### What you have to do
Output the listing below, keeping each line exactly as it stands.

(Beginning of Material provided)

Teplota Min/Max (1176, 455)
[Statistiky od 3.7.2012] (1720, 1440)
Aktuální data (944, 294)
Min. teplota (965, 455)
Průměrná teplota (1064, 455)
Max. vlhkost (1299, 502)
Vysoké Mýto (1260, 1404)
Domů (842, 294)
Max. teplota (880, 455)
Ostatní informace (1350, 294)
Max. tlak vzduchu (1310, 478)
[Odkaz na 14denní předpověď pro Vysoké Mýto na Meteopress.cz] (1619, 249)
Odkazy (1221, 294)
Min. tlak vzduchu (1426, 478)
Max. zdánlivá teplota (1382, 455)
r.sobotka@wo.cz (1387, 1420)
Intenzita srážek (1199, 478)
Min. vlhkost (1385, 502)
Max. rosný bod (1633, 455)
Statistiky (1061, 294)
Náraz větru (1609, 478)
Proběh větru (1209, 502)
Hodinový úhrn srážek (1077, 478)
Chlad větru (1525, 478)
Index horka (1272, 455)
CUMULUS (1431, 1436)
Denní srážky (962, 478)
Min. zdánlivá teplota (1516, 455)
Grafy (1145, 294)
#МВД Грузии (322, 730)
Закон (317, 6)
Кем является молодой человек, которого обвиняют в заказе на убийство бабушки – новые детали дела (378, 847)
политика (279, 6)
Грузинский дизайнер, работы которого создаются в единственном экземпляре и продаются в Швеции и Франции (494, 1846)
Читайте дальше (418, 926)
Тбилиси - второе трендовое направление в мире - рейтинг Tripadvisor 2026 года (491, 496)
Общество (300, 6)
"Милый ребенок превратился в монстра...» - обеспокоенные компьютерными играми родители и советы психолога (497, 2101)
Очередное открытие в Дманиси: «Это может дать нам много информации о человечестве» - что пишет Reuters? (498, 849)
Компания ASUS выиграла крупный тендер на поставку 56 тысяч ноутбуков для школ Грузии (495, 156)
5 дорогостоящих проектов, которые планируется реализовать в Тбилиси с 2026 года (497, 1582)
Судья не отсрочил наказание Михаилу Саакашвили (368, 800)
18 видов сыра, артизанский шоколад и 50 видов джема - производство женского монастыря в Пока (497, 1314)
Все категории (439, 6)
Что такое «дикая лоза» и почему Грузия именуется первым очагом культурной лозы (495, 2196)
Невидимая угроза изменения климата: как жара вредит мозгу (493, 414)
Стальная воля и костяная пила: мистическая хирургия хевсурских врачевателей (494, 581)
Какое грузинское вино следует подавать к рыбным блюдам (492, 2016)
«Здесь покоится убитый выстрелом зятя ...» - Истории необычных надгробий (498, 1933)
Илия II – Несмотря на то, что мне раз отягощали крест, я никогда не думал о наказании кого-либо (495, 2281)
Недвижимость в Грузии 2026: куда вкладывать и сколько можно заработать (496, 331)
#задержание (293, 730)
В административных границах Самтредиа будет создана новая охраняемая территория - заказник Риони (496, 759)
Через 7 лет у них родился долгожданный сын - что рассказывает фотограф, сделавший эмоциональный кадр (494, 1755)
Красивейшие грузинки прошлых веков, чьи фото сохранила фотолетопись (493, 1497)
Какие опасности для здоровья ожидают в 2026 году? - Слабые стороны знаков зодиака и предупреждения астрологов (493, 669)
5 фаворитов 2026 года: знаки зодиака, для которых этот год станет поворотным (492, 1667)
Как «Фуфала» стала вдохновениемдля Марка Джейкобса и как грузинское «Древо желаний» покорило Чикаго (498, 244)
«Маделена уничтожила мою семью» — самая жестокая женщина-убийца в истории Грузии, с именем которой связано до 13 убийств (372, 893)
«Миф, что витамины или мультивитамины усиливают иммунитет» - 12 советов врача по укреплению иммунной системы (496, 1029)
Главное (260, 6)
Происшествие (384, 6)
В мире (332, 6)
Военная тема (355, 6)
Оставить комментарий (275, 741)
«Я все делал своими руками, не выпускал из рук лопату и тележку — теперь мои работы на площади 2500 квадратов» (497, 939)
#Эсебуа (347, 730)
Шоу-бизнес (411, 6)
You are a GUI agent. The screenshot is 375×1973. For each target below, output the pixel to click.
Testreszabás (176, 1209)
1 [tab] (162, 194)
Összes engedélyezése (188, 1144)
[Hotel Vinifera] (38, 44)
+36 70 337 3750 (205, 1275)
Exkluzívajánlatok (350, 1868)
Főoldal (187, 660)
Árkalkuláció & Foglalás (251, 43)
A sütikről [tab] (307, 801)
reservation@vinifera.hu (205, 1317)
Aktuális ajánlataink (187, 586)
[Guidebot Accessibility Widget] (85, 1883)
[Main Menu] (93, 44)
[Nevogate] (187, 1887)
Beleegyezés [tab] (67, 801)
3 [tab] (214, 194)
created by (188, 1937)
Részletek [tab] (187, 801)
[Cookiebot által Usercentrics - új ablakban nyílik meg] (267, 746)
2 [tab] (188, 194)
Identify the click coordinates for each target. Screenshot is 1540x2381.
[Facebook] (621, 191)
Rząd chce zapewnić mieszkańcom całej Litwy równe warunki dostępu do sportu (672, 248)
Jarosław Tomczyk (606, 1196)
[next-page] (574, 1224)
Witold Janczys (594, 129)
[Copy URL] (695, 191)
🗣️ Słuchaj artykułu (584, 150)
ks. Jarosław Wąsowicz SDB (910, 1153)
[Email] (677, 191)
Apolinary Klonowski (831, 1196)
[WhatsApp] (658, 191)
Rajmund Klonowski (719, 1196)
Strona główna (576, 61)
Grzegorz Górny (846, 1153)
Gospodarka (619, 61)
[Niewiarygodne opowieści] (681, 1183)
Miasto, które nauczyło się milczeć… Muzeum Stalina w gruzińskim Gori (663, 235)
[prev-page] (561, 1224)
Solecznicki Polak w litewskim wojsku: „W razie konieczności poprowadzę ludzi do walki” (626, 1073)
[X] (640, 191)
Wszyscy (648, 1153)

(End of Material provided)

### Solved exercise
Teplota Min/Max (1176, 455)
[Statistiky od 3.7.2012] (1720, 1440)
Aktuální data (944, 294)
Min. teplota (965, 455)
Průměrná teplota (1064, 455)
Max. vlhkost (1299, 502)
Vysoké Mýto (1260, 1404)
Domů (842, 294)
Max. teplota (880, 455)
Ostatní informace (1350, 294)
Max. tlak vzduchu (1310, 478)
[Odkaz na 14denní předpověď pro Vysoké Mýto na Meteopress.cz] (1619, 249)
Odkazy (1221, 294)
Min. tlak vzduchu (1426, 478)
Max. zdánlivá teplota (1382, 455)
r.sobotka@wo.cz (1387, 1420)
Intenzita srážek (1199, 478)
Min. vlhkost (1385, 502)
Max. rosný bod (1633, 455)
Statistiky (1061, 294)
Náraz větru (1609, 478)
Proběh větru (1209, 502)
Hodinový úhrn srážek (1077, 478)
Chlad větru (1525, 478)
Index horka (1272, 455)
CUMULUS (1431, 1436)
Denní srážky (962, 478)
Min. zdánlivá teplota (1516, 455)
Grafy (1145, 294)
#МВД Грузии (322, 730)
Закон (317, 6)
Кем является молодой человек, которого обвиняют в заказе на убийство бабушки – новые детали дела (378, 847)
политика (279, 6)
Грузинский дизайнер, работы которого создаются в единственном экземпляре и продаются в Швеции и Франции (494, 1846)
Читайте дальше (418, 926)
Тбилиси - второе трендовое направление в мире - рейтинг Tripadvisor 2026 года (491, 496)
Общество (300, 6)
"Милый ребенок превратился в монстра...» - обеспокоенные компьютерными играми родители и советы психолога (497, 2101)
Очередное открытие в Дманиси: «Это может дать нам много информации о человечестве» - что пишет Reuters? (498, 849)
Компания ASUS выиграла крупный тендер на поставку 56 тысяч ноутбуков для школ Грузии (495, 156)
5 дорогостоящих проектов, которые планируется реализовать в Тбилиси с 2026 года (497, 1582)
Судья не отсрочил наказание Михаилу Саакашвили (368, 800)
18 видов сыра, артизанский шоколад и 50 видов джема - производство женского монастыря в Пока (497, 1314)
Все категории (439, 6)
Что такое «дикая лоза» и почему Грузия именуется первым очагом культурной лозы (495, 2196)
Невидимая угроза изменения климата: как жара вредит мозгу (493, 414)
Стальная воля и костяная пила: мистическая хирургия хевсурских врачевателей (494, 581)
Какое грузинское вино следует подавать к рыбным блюдам (492, 2016)
«Здесь покоится убитый выстрелом зятя ...» - Истории необычных надгробий (498, 1933)
Илия II – Несмотря на то, что мне раз отягощали крест, я никогда не думал о наказании кого-либо (495, 2281)
Недвижимость в Грузии 2026: куда вкладывать и сколько можно заработать (496, 331)
#задержание (293, 730)
В административных границах Самтредиа будет создана новая охраняемая территория - заказник Риони (496, 759)
Через 7 лет у них родился долгожданный сын - что рассказывает фотограф, сделавший эмоциональный кадр (494, 1755)
Красивейшие грузинки прошлых веков, чьи фото сохранила фотолетопись (493, 1497)
Какие опасности для здоровья ожидают в 2026 году? - Слабые стороны знаков зодиака и предупреждения астрологов (493, 669)
5 фаворитов 2026 года: знаки зодиака, для которых этот год станет поворотным (492, 1667)
Как «Фуфала» стала вдохновениемдля Марка Джейкобса и как грузинское «Древо желаний» покорило Чикаго (498, 244)
«Маделена уничтожила мою семью» — самая жестокая женщина-убийца в истории Грузии, с именем которой связано до 13 убийств (372, 893)
«Миф, что витамины или мультивитамины усиливают иммунитет» - 12 советов врача по укреплению иммунной системы (496, 1029)
Главное (260, 6)
Происшествие (384, 6)
В мире (332, 6)
Военная тема (355, 6)
Оставить комментарий (275, 741)
«Я все делал своими руками, не выпускал из рук лопату и тележку — теперь мои работы на площади 2500 квадратов» (497, 939)
#Эсебуа (347, 730)
Шоу-бизнес (411, 6)
You are a GUI agent. The screenshot is 375×1973. For each target below, output the pixel to click.
Testreszabás (176, 1209)
1 [tab] (162, 194)
Összes engedélyezése (188, 1144)
[Hotel Vinifera] (38, 44)
+36 70 337 3750 (205, 1275)
Exkluzívajánlatok (350, 1868)
Főoldal (187, 660)
Árkalkuláció & Foglalás (251, 43)
A sütikről [tab] (307, 801)
reservation@vinifera.hu (205, 1317)
Aktuális ajánlataink (187, 586)
[Guidebot Accessibility Widget] (85, 1883)
[Main Menu] (93, 44)
[Nevogate] (187, 1887)
Beleegyezés [tab] (67, 801)
3 [tab] (214, 194)
created by (188, 1937)
Részletek [tab] (187, 801)
[Cookiebot által Usercentrics - új ablakban nyílik meg] (267, 746)
2 [tab] (188, 194)
Identify the click coordinates for each target. Screenshot is 1540x2381.
[Facebook] (621, 191)
Rząd chce zapewnić mieszkańcom całej Litwy równe warunki dostępu do sportu (672, 248)
Jarosław Tomczyk (606, 1196)
[next-page] (574, 1224)
Witold Janczys (594, 129)
[Copy URL] (695, 191)
🗣️ Słuchaj artykułu (584, 150)
ks. Jarosław Wąsowicz SDB (910, 1153)
[Email] (677, 191)
Apolinary Klonowski (831, 1196)
[WhatsApp] (658, 191)
Rajmund Klonowski (719, 1196)
Strona główna (576, 61)
Grzegorz Górny (846, 1153)
Gospodarka (619, 61)
[Niewiarygodne opowieści] (681, 1183)
Miasto, które nauczyło się milczeć… Muzeum Stalina w gruzińskim Gori (663, 235)
[prev-page] (561, 1224)
Solecznicki Polak w litewskim wojsku: „W razie konieczności poprowadzę ludzi do walki” (626, 1073)
[X] (640, 191)
Wszyscy (648, 1153)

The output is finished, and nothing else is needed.